[Saved data entries]
======

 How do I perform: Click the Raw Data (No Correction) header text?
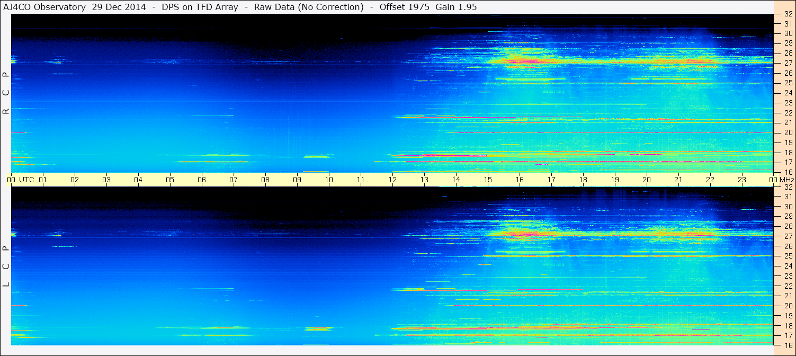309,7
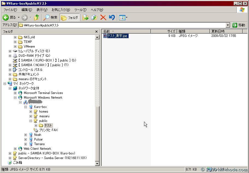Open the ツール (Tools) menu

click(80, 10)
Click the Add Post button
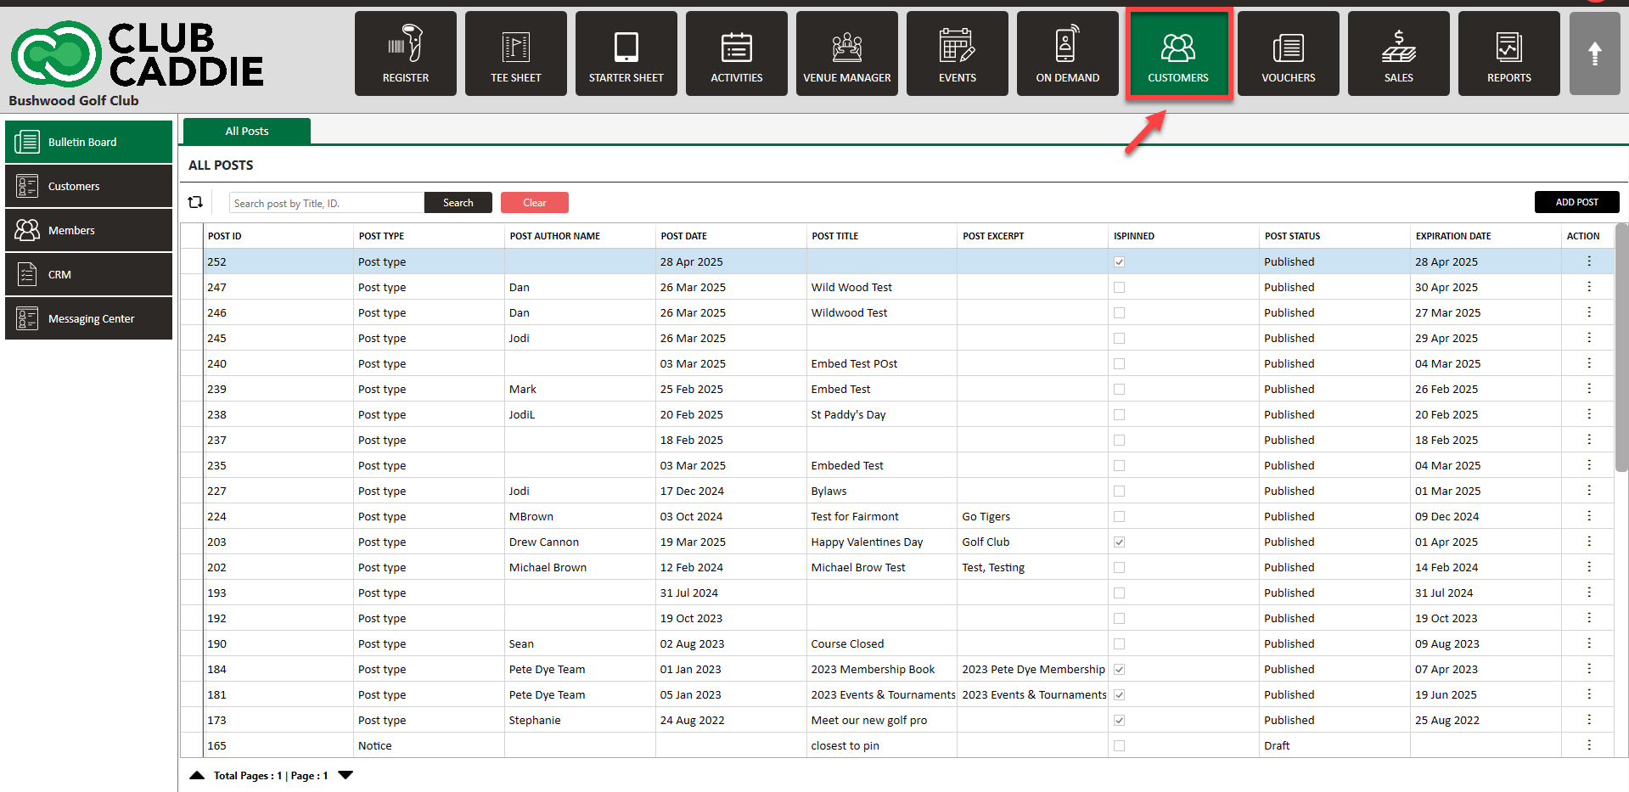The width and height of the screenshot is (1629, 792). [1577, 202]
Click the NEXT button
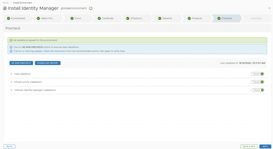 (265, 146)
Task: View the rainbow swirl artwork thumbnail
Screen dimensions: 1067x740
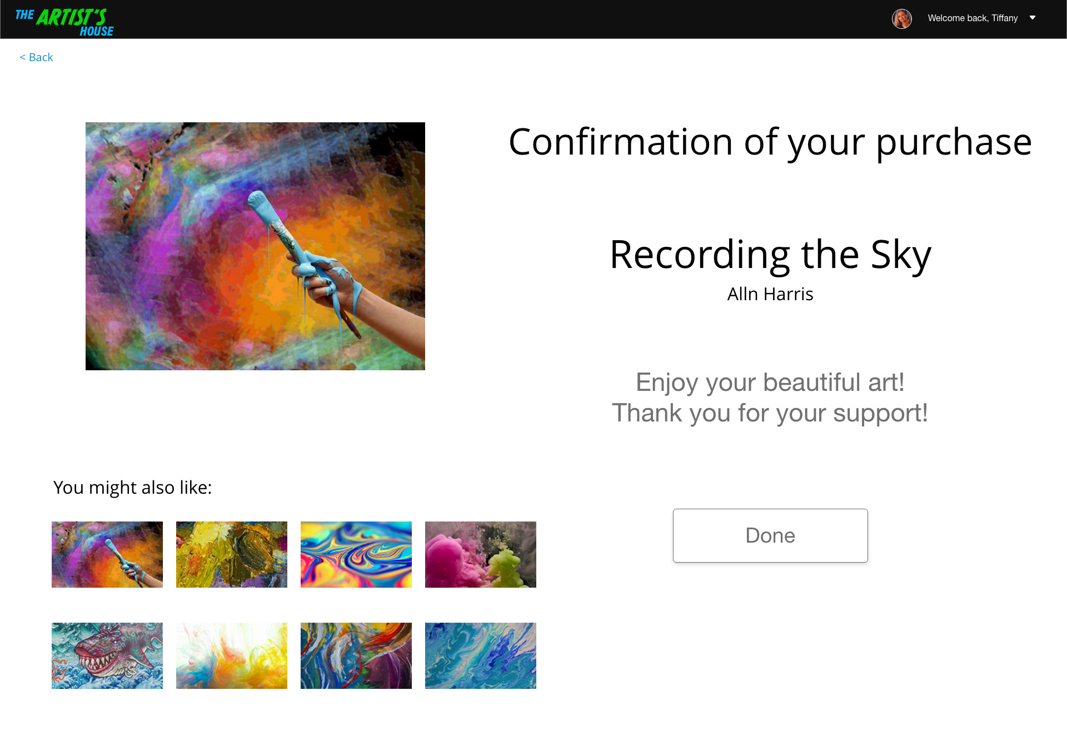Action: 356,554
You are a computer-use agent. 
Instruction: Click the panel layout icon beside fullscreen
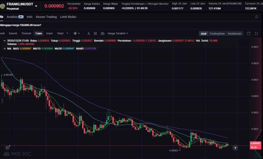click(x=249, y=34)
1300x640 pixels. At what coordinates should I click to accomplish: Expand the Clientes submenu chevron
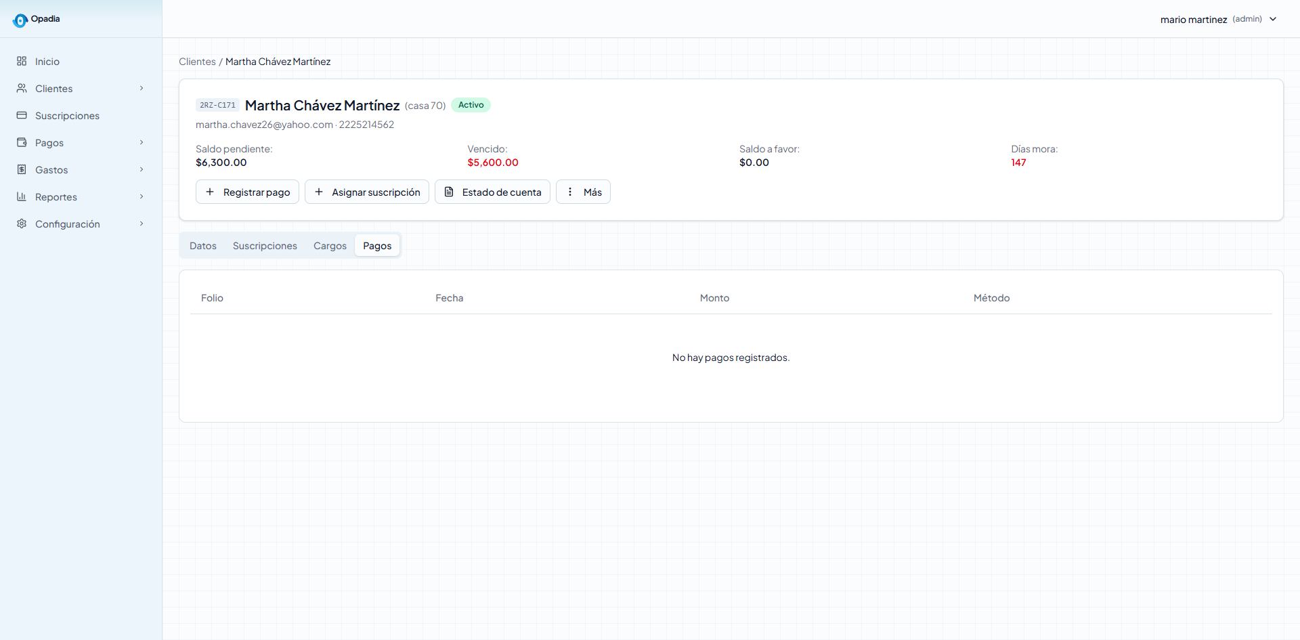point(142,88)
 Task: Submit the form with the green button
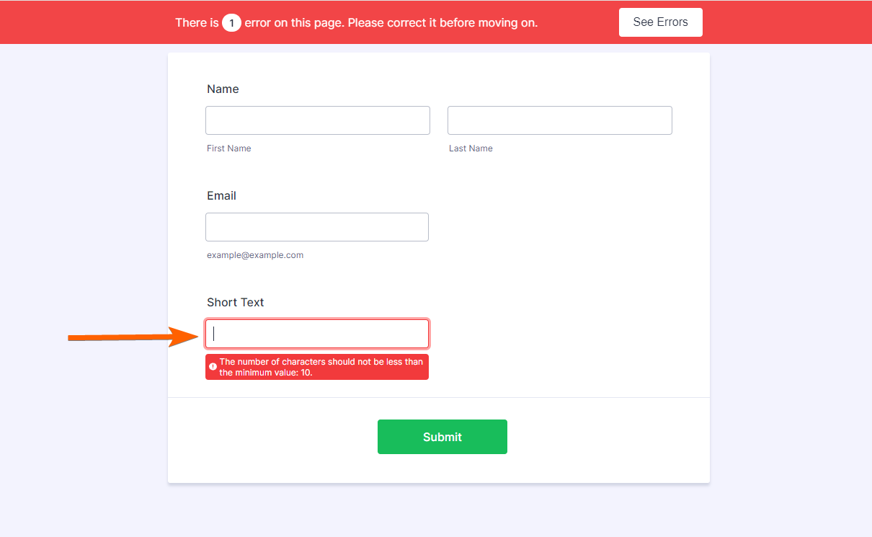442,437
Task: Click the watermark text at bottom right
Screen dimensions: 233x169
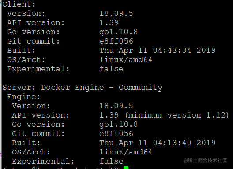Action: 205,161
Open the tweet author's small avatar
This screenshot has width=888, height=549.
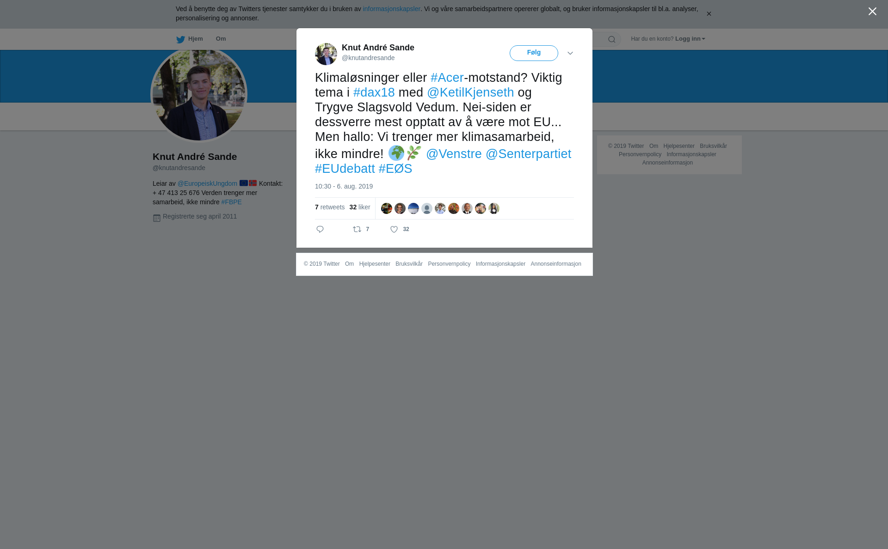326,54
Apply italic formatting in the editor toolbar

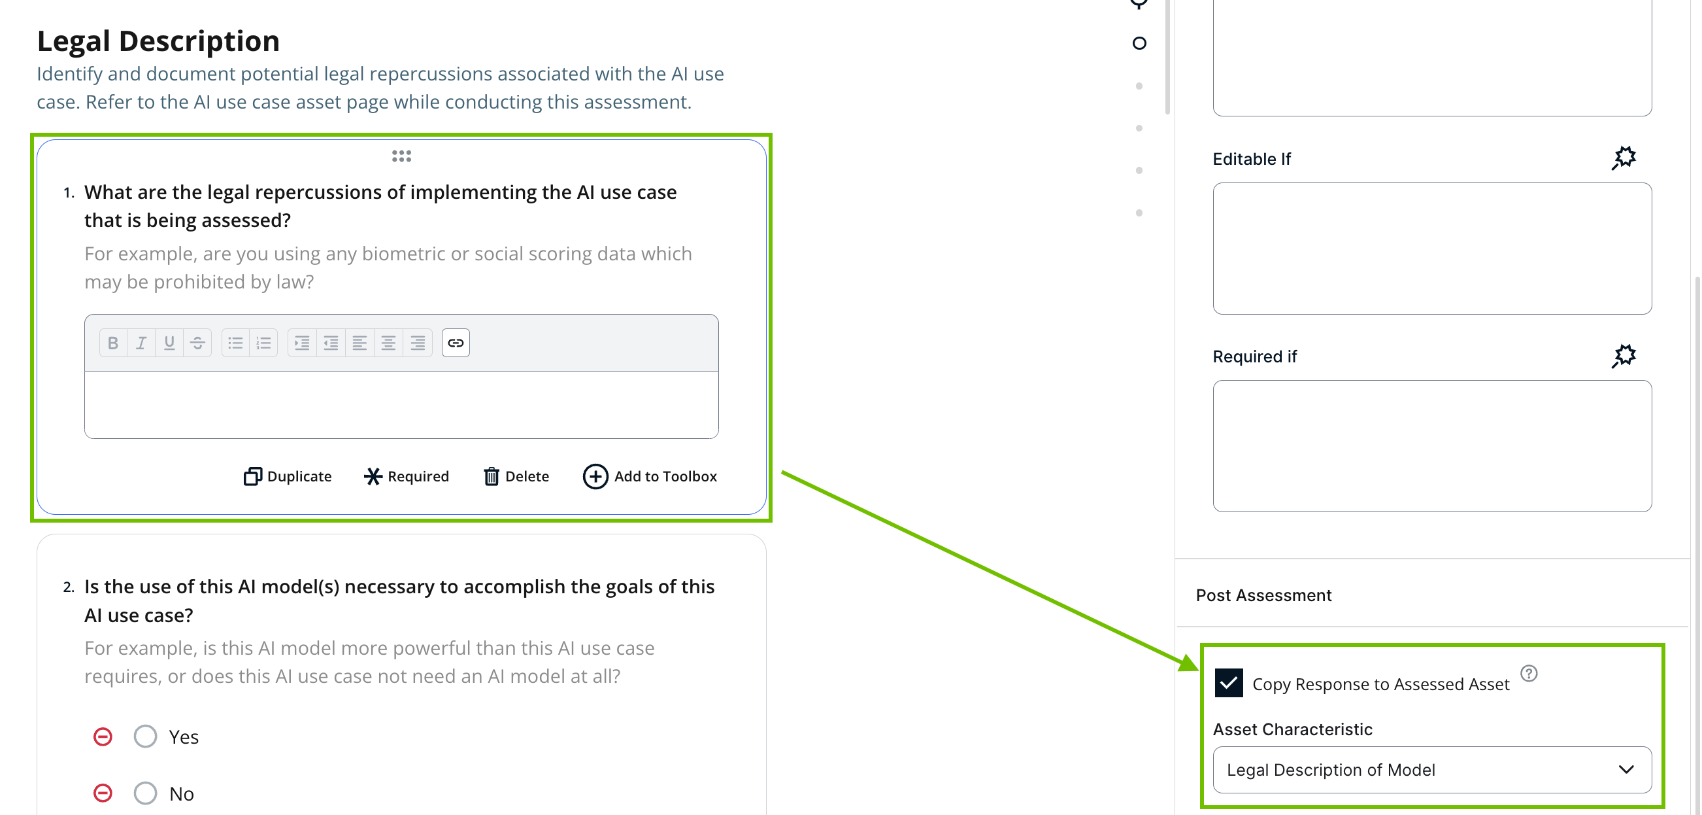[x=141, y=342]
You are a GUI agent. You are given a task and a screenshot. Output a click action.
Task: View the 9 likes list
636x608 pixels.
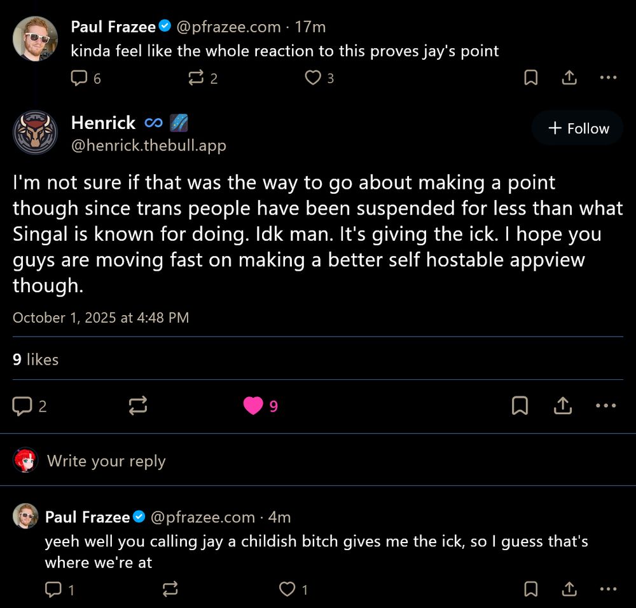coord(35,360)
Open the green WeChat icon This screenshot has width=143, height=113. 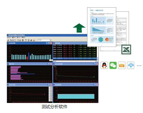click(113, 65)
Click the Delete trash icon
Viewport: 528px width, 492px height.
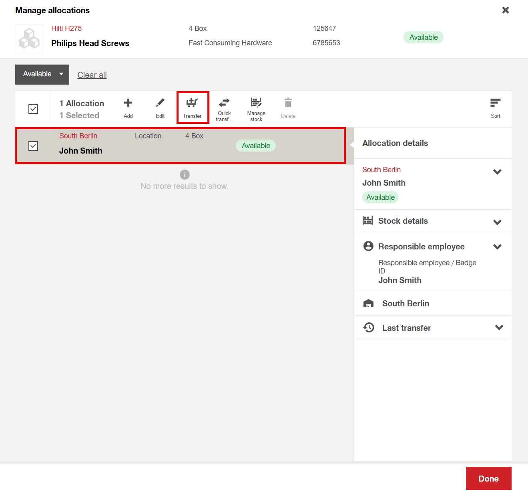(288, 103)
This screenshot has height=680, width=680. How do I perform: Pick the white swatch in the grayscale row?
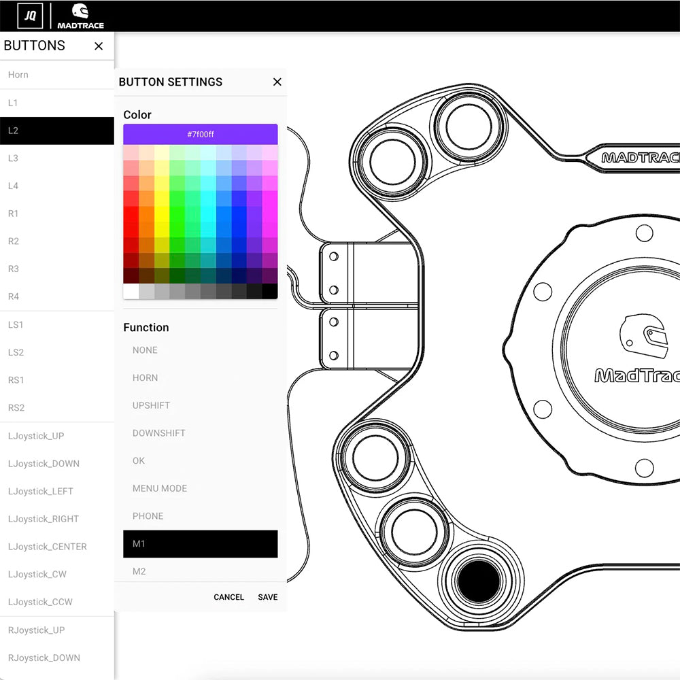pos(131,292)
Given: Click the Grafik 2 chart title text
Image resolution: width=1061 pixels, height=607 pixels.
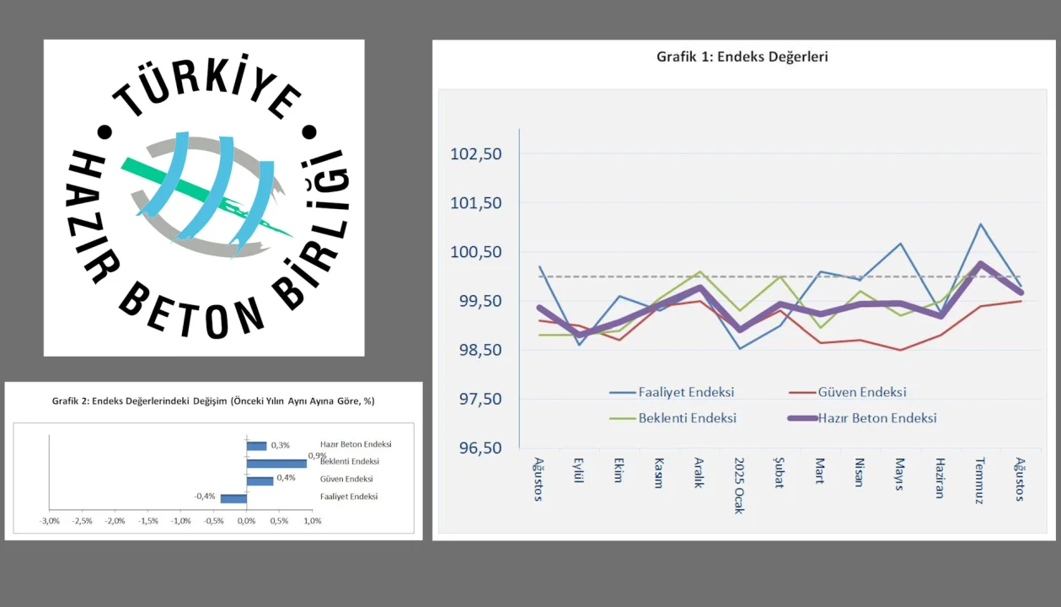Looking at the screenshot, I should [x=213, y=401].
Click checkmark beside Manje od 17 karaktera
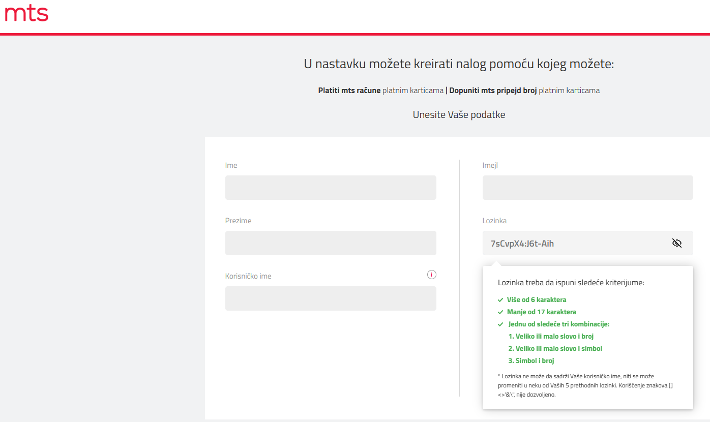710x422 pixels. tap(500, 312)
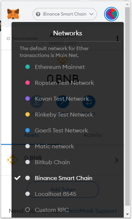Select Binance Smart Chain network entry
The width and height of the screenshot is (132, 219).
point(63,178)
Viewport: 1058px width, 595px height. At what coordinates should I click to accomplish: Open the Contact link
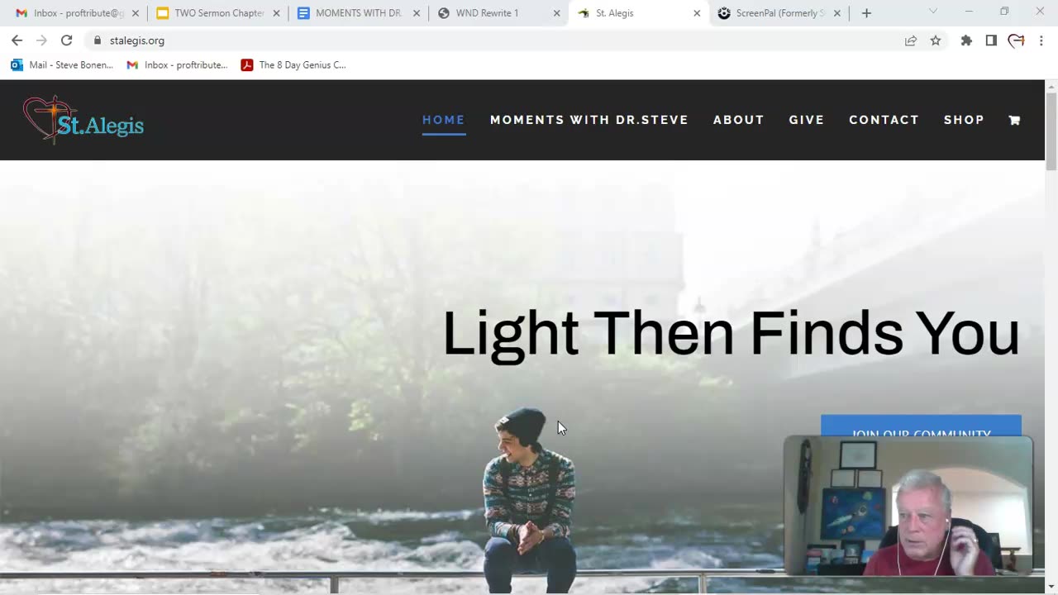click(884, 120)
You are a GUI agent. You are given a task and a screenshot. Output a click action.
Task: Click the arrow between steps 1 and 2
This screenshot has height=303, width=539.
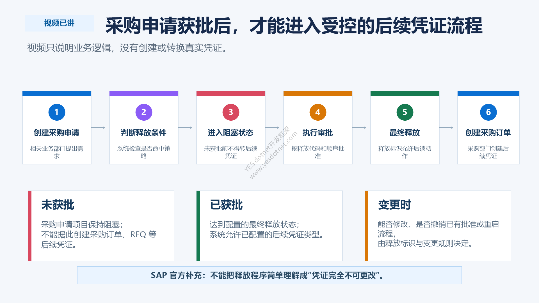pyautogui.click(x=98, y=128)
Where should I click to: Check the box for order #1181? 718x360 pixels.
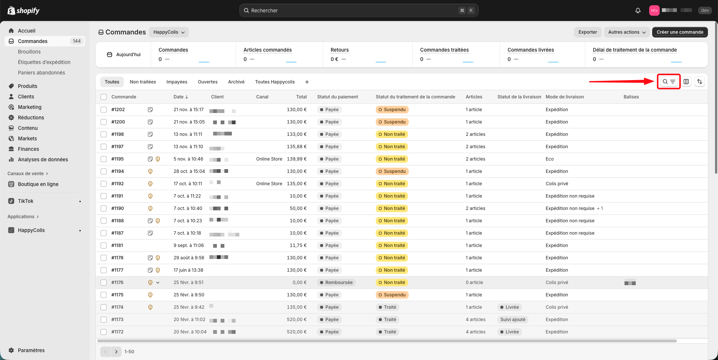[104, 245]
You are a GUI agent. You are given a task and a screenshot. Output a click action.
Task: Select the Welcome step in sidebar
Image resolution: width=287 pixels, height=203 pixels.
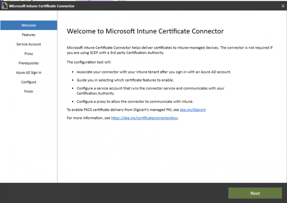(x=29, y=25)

======

Aim of the task
Although pictures appear among the entries, please set down only the lines from the one with "Viewport: 528px width, 492px height." up to and including the one with "Task: Click the arrow between steps 1 and 2", word for word.

Final answer
Viewport: 528px width, 492px height.
(288, 103)
This screenshot has height=680, width=680. How do I perform: Pick the white swatch in the grayscale row?
pos(131,292)
Given: Click the Grafik 2 chart title text
Image resolution: width=1061 pixels, height=607 pixels.
Looking at the screenshot, I should [x=213, y=401].
Click checkmark beside Manje od 17 karaktera
710x422 pixels. tap(500, 312)
Select Binance Smart Chain network entry
The width and height of the screenshot is (132, 219).
point(63,178)
Viewport: 1058px width, 595px height. At what coordinates should I click to accomplish: Open the Contact link
click(884, 120)
You are a GUI agent. You are given a task and a screenshot. Output a click action.
Task: Click the arrow between steps 1 and 2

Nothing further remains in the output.